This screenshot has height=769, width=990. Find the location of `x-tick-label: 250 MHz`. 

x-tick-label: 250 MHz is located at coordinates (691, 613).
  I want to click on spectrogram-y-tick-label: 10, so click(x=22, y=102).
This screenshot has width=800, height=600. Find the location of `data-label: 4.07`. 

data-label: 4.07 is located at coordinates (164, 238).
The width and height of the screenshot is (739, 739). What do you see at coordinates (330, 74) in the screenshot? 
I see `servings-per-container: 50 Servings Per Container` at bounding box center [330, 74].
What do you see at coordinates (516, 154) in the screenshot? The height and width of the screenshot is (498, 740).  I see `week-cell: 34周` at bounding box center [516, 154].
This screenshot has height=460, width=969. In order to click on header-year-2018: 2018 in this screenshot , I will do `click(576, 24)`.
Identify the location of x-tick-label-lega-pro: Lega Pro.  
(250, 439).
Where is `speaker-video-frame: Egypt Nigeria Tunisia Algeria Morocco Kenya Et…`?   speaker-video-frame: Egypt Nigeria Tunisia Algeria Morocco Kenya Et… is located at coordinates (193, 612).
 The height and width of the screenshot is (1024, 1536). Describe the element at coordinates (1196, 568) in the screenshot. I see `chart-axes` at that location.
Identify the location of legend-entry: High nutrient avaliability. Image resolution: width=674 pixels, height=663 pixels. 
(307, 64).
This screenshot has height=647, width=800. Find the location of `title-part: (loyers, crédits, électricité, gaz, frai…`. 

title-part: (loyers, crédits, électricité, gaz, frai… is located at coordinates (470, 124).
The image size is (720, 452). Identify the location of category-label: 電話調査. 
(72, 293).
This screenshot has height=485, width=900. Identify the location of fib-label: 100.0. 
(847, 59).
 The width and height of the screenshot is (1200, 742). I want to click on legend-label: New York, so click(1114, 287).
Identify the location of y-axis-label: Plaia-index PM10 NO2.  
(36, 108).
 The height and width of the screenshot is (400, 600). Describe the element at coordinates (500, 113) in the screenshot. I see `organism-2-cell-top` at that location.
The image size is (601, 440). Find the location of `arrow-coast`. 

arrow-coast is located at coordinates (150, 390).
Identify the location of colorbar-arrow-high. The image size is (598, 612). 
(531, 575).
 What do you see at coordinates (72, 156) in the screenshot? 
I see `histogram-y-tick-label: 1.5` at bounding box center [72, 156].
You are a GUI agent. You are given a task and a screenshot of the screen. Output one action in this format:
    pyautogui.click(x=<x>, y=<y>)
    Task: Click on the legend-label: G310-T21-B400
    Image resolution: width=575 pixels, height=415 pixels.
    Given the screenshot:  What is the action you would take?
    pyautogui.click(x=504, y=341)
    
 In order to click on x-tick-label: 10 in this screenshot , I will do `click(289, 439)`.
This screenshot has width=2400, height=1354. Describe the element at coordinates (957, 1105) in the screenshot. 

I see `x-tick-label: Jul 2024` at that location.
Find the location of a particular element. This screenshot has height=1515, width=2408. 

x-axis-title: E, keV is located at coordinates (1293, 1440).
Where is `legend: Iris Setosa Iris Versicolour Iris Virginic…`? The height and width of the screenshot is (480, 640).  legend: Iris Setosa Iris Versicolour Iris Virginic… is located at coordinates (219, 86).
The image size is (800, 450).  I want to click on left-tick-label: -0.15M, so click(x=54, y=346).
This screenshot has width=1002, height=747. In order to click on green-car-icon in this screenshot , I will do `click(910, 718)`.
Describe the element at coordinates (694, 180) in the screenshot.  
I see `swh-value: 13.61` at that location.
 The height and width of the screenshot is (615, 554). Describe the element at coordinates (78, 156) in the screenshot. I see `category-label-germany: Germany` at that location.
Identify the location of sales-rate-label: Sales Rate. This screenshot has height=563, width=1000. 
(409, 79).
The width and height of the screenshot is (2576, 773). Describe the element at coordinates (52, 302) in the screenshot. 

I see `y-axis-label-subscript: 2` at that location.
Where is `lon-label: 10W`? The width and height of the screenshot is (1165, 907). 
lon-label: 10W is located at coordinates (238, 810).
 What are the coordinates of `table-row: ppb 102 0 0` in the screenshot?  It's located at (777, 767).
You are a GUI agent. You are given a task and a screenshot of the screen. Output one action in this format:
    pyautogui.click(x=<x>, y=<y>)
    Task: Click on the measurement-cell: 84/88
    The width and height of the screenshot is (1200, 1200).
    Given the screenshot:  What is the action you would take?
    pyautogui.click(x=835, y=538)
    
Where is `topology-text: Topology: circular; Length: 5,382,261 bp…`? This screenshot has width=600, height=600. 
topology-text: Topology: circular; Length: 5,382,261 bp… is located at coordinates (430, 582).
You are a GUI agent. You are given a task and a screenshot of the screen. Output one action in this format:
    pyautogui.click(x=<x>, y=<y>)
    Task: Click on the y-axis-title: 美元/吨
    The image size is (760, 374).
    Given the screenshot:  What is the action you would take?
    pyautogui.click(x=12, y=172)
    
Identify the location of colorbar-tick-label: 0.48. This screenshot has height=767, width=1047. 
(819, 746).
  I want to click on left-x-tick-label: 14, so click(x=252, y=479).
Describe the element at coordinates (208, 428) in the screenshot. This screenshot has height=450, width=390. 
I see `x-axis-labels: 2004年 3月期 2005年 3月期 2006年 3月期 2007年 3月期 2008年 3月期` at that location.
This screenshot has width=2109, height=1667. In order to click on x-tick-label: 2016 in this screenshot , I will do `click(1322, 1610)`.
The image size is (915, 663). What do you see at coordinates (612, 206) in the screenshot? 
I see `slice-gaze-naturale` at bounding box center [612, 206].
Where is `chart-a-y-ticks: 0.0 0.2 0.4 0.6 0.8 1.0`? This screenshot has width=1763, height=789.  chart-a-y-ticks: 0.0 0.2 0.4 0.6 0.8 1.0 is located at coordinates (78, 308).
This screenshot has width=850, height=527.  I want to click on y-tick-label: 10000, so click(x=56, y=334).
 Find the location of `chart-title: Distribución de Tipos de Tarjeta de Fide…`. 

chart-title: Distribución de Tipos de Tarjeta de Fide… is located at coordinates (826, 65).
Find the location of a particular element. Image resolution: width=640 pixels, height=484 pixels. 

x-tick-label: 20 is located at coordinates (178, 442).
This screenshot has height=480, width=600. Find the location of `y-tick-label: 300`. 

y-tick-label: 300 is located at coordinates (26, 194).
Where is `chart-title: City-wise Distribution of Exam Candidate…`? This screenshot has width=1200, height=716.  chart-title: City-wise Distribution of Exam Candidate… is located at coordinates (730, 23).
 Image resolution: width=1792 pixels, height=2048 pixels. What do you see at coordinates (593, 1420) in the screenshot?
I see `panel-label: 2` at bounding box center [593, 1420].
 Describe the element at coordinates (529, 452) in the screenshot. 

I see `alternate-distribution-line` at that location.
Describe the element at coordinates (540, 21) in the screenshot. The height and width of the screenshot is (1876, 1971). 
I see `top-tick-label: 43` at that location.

EXERCISE BRIEF:
How many lines of the listing above contain the string "frai"? Give only the number.

OUTPUT OF THE TASK:
2